-------- RAW DATA --------
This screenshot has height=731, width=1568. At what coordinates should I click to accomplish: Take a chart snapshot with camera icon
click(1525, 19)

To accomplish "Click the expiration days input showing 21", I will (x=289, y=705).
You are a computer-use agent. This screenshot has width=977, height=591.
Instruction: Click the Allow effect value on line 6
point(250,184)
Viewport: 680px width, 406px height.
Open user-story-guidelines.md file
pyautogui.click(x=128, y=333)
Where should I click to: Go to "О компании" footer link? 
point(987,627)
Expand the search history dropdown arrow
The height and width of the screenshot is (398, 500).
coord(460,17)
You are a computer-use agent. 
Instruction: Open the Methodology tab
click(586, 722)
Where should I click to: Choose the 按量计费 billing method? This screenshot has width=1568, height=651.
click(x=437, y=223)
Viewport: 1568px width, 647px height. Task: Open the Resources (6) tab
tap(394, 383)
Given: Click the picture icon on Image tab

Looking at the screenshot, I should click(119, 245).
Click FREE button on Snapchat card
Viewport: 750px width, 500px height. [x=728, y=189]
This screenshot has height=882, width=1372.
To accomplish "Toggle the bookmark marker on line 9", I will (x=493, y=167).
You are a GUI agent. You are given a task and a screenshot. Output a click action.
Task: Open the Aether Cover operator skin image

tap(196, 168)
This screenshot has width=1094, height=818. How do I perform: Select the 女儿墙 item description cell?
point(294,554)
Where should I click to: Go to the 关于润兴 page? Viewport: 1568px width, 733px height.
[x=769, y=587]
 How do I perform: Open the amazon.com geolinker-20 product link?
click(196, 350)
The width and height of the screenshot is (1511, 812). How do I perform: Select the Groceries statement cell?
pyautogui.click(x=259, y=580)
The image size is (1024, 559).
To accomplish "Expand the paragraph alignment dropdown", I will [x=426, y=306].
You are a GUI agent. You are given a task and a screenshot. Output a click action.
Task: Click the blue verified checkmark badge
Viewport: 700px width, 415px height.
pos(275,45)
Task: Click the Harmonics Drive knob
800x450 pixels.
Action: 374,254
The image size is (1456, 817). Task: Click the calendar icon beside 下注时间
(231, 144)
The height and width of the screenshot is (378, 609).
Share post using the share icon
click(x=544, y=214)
--------
* _YOUR OBJECTIVE_
Each line of the data is to be written out again exactly.

* _RESPONSE BELOW_
This screenshot has height=731, width=1568. At what coordinates should I click to accomplish: Take a chart snapshot with camera icon
click(1525, 19)

To accomplish "Click the expiration days input showing 21", I will (x=289, y=705).
You are a computer-use agent. This screenshot has width=977, height=591.
Instruction: Click the Allow effect value on line 6
point(250,184)
Viewport: 680px width, 406px height.
Open user-story-guidelines.md file
pyautogui.click(x=128, y=333)
Where should I click to: Go to "О компании" footer link? 
point(987,627)
Expand the search history dropdown arrow
The height and width of the screenshot is (398, 500).
coord(460,17)
You are a computer-use agent. 
Instruction: Open the Methodology tab
click(586, 722)
Where should I click to: Choose the 按量计费 billing method? This screenshot has width=1568, height=651.
click(x=437, y=223)
Viewport: 1568px width, 647px height. Task: Open the Resources (6) tab
tap(394, 383)
Given: Click the picture icon on Image tab

Looking at the screenshot, I should click(119, 245).
Click FREE button on Snapchat card
Viewport: 750px width, 500px height. [x=728, y=189]
This screenshot has height=882, width=1372.
To accomplish "Toggle the bookmark marker on line 9", I will (x=493, y=167).
You are a GUI agent. You are given a task and a screenshot. Output a click action.
Task: Open the Aether Cover operator skin image

tap(196, 168)
This screenshot has width=1094, height=818. How do I perform: Select the 女儿墙 item description cell?
point(294,554)
Where should I click to: Go to the 关于润兴 page? Viewport: 1568px width, 733px height.
[x=769, y=587]
 How do I perform: Open the amazon.com geolinker-20 product link?
click(196, 350)
The width and height of the screenshot is (1511, 812). How do I perform: Select the Groceries statement cell?
pyautogui.click(x=259, y=580)
The image size is (1024, 559).
To accomplish "Expand the paragraph alignment dropdown", I will [x=426, y=306].
You are a GUI agent. You are given a task and a screenshot. Output a click action.
Task: Click the blue verified checkmark badge
Viewport: 700px width, 415px height.
pos(275,45)
Task: Click the Harmonics Drive knob
800x450 pixels.
Action: 374,254
The image size is (1456, 817). Task: Click the calendar icon beside 下注时间
(231, 144)
The height and width of the screenshot is (378, 609).
Share post using the share icon
click(x=544, y=214)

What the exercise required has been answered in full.